Shortis explained: ‘Often this type of complex project fails because of poor buy-in from suppliers who don’t really understand what is required of them and what they need to do to hit performance targets. Our team worked tirelessly to agree key performance indicators at the outset, creating a strong culture where getting it right first time was the norm.
‘We have found it is important to establish a strong quality culture at the outset. All too often, supply chain issues get brushed under the carpet and are rarely addressed in an open, constructive way. By bringing in a third party supply chain expert, Alstom was able to hand over this often emotive aspect of the manufacturing process and focus on its core competence of designing and building trains.’
Both DHL and Alstom agree that one of the key deliverables outsourcing can bring to complex projects is end-to-end management of a highly visible supply chain.
‘DHL brought unprecedented levels of control to this project’, said Peter Jones, Alstom’s project director. ‘They had the scale, best practice techniques and global reach necessary to integrate our requirements into their existing operations, leading to operational efficiencies. Although this was the first time we have outsourced supply chain management on a project of this magnitude, I’m sure it will not be the last.’
Experience that counts
Shortis added, ‘Our experience of managing, pan-European supply chains in a number of sectors, as well as our track record in the railway and manufacturing industries, meant that we were well qualified to support Alstom’s requirements. I am pleased to report that we exceeded all the company’s KPIs on this project, and I am proud of the role we played in Alstom’s ultimate success.’

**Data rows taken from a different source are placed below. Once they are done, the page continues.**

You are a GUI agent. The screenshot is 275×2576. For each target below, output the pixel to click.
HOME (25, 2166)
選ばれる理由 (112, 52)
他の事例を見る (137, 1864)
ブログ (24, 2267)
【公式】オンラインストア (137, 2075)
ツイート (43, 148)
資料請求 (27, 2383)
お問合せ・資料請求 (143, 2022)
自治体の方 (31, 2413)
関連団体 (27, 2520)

Stephen Peat, director of operations for Tube Lines, commented; ‘It is not every day that you come across a real success story in our industry. Alstom and its logistics partner are to be congratulated on completing this major supply project on time and within budget, helping us to achieve the largest upgrade of any underground line under the PPP (public private partnership) to date. So effective was the partnership that Alstom was able to deliver more than the contracted number of carriages before the New Year’s Eve launch.’
In terms of facts and figures, the solution reduced original supply chain cost estimates by 25 per cent, delivering the project ahead of time and within agreed budgets. Shortis concludes: ‘This experience was a great success for all parties involved and shows how effective supply chain planning can deliver remarkable results. We believe this work shows how outsourcing can add significant value to complex manufacturing challenges, creating a new model for the rail industry that Alstom looks set to adopt for other projects.’